No matter the bad press, firms are still swooping up quants of all stripes. While hiring on the entry level has slowed a bit, with a Ph.D. a few years experience, and strong tech and IT skills, it's almost easy to find a job. Credit risk and counterparty risk quants are some of the most sought after. So what makes them so special?
It's pretty obvious, says Tracey Pirrie, managing director for Ashton Lane Group, a financial services executive recruiter. They've gotten more focus simply because of the need for firms and banks to insulate themselves from the risks inherent in a volatile market. "Even in a downturn, they'll still be hired," she says.
Counterparty credit risk quants are especially in demand, given what's going on in derivatives right now. Positions are growing in New York and London. Look to Citi and Barclays to add spots. Even with cutbacks on exotic and structured products traders, counterparty credit risk quants working with these products are pretty safe.
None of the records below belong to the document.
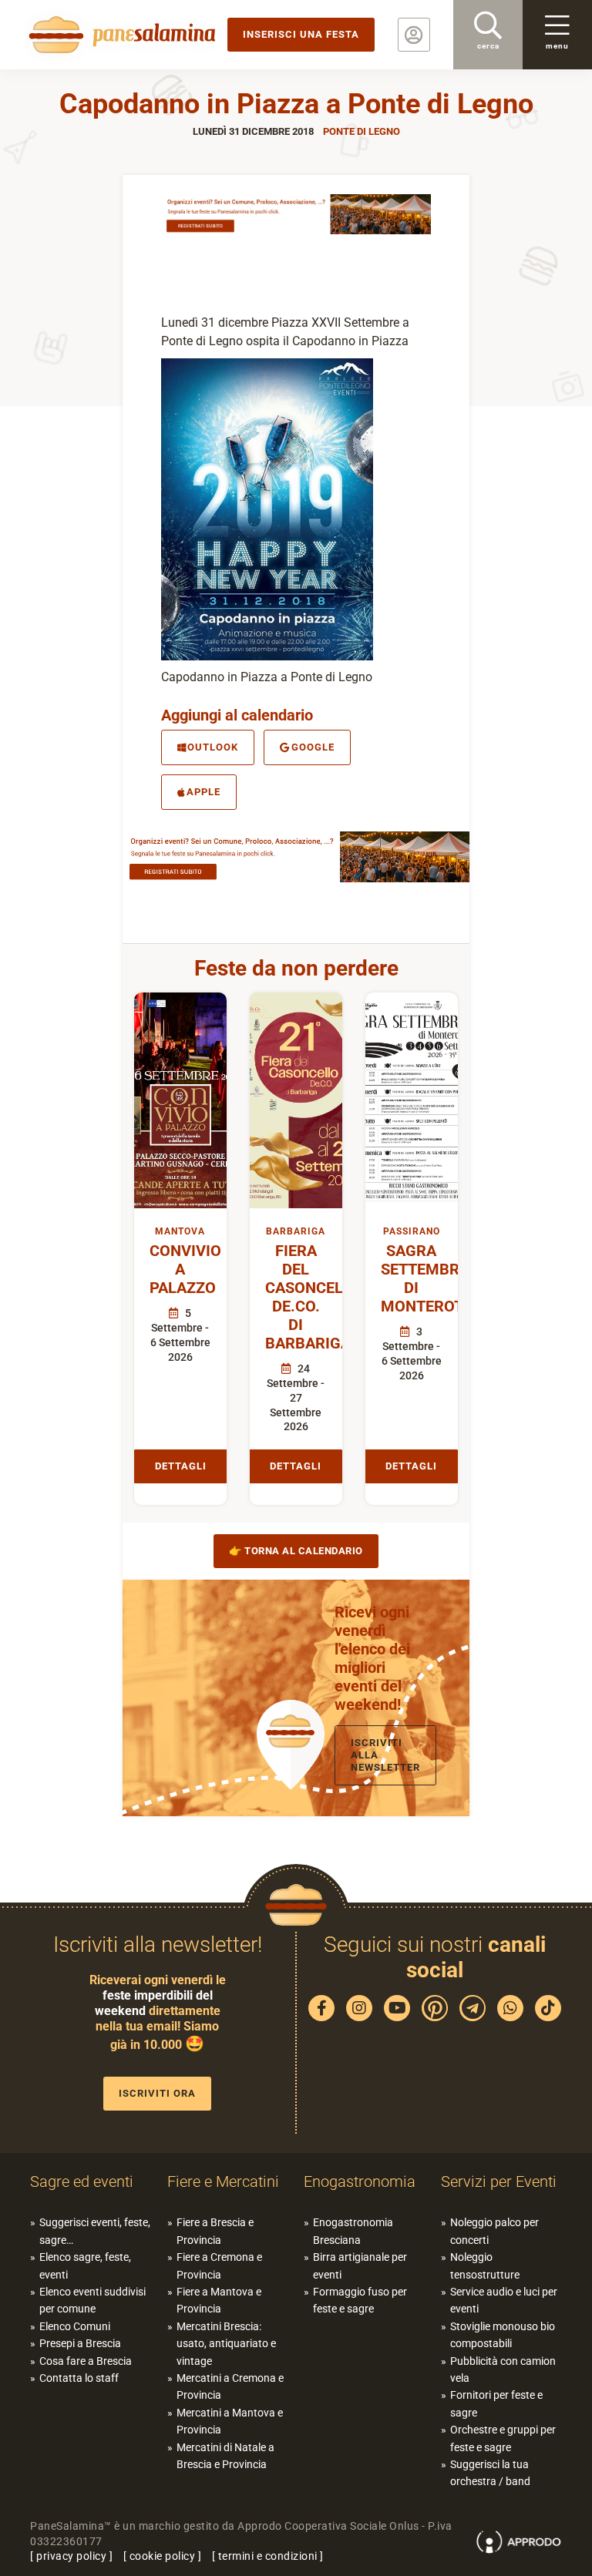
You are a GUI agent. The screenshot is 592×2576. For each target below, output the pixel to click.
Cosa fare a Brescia (85, 2361)
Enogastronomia (359, 2181)
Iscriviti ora (157, 2093)
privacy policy (71, 2556)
But no matter the position - and there are many titles - a strong market and product knowledge is needed. Mere math geeks need not apply. A doctorate in a quant discipline is de rigor - areas like stats, physics or math. Also, you'll need a working knowledge of Matlab, C, C#, SQL, etc.
Surprise. The pay is good.
What's ahead? The better quants, once the rock stars of the hedge fund world, jumped ship as the sector tanked in 2007, running to the safety of top-tier investment firms and banks. As hedge funds start to come back, look for red-hot demand of quants in the alternative investing world.